What is the current correct approach to instantiating objects in
shared memory so that multiple processes can access the C++ objects?
Are you talking about the vtable being at two different locations, well there is no way since the struct is
a non-POD which means it cannot do many things with.
If you want to share data, try with a POD instead.
I believe that the pointer points to a component within the vtable,
but I do not want to jump to that conclusion. When the object is
instantiated in shared memory, the first element seems to be a pointer
to something, probably the vtable, followed by what appears to be
object field values.
What does 'POD' stand for? I am not great with acronyms.
(POD ("Plain Old Data") is a technical term, defined in the standard, basically
something you can copy bit by bit, via memcpy)

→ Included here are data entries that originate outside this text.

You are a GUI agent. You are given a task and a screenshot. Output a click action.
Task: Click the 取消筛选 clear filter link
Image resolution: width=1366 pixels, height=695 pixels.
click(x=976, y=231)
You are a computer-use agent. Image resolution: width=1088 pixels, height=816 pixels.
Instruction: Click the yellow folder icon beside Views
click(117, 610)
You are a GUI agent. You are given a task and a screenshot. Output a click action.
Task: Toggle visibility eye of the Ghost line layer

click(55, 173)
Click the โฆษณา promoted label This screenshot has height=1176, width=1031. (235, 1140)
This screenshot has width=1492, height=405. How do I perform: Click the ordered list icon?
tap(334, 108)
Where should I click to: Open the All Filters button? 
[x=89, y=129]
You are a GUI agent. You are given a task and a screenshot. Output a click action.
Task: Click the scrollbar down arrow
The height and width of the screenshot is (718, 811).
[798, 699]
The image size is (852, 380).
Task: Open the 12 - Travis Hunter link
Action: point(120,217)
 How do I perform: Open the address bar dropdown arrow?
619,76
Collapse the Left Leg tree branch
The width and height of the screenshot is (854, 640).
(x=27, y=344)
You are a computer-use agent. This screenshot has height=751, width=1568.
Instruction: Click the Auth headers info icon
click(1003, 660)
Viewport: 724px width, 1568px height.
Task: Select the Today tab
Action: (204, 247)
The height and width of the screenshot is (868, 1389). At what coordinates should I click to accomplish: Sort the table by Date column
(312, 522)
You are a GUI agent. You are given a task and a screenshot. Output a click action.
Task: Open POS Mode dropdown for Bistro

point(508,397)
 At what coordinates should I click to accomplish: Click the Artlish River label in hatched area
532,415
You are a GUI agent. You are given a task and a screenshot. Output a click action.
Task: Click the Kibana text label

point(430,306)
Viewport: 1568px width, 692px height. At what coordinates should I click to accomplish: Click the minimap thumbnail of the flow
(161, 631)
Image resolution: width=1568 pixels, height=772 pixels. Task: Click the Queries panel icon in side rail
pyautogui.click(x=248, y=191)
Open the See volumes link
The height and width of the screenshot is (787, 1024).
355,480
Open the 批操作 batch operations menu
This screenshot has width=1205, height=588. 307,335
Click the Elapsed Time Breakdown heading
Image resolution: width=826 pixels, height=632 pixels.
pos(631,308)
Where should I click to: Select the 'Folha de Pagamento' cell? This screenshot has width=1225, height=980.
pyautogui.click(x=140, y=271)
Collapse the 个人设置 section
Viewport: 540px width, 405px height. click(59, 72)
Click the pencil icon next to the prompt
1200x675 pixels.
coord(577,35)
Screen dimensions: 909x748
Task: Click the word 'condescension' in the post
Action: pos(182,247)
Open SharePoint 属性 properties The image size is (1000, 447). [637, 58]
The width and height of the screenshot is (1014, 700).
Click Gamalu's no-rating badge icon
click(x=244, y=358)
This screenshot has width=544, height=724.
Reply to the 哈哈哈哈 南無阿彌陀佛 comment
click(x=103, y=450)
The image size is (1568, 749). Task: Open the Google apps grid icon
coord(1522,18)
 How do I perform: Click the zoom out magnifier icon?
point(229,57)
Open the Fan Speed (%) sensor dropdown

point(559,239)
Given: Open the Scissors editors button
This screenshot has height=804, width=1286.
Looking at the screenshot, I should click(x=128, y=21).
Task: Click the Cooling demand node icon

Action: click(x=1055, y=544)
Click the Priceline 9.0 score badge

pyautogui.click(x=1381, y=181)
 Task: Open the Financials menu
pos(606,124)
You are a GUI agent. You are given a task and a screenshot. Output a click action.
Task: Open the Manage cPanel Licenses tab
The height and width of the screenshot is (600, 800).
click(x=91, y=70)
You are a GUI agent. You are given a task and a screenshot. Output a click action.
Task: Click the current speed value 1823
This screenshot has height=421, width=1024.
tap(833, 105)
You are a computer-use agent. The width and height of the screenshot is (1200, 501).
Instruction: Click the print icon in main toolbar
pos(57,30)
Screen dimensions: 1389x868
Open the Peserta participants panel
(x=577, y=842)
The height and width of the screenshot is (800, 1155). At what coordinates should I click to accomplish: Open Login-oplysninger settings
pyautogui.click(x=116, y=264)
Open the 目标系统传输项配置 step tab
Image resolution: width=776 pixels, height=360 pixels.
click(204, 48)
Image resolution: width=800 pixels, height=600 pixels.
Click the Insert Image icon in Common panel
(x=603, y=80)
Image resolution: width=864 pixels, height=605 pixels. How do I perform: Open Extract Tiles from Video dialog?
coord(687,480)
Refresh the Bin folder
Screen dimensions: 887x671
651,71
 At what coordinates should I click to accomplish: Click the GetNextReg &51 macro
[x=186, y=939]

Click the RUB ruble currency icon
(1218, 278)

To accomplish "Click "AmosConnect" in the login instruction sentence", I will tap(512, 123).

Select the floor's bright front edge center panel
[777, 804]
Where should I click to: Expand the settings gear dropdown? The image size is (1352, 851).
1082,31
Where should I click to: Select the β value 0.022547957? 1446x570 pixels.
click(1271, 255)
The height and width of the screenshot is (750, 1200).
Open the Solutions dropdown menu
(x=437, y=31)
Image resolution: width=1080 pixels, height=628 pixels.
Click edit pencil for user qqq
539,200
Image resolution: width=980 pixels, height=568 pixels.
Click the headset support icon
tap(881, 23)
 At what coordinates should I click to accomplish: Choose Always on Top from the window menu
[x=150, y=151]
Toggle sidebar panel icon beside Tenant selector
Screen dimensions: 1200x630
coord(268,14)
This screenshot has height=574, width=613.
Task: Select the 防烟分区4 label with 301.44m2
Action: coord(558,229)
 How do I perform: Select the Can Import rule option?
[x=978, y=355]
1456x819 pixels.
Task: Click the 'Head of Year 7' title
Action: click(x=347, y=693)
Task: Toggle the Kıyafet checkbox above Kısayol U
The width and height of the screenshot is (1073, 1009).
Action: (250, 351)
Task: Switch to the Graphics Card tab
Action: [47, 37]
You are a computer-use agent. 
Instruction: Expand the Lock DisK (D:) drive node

"Plain Old Data" unfortunately is not a good solution in my case. I maintain
http://allocator.sourceforge.net which provides an open-source shared memory
allocator for the C++ Standard Template Library. This allocator has worked
with earlier versions of gcc/g++, but it depends on being able to instantiate
objects successfully in shared memory allowing multiple processes to access
the same objects. Localized vtable pointers would cause problems.
I have a new version of the allocator revised based on Knuth's Dynamic Memory
Storage algorithm from his Vol. 1. Its similar to Doug Lea's malloc.
However, as before, my approach depends on being able to place and share C++
objects through shared memory. Its that still possible?
Am I missing some esoteric compiler flags? Is this a bug or future feature request?
Thanks for your suggestions and input.
(In reply to comment #4)
> However, as before, my approach depends on being able to place and share C++
> objects through shared memory. Its that still possible?
> Am I missing some esoteric compiler flags? Is this a bug or future feature request?
No it is not possible. Now if you convince the standards committe that this is really should be possible,
then we will implement their recommendation but as of now, there is no way sorry.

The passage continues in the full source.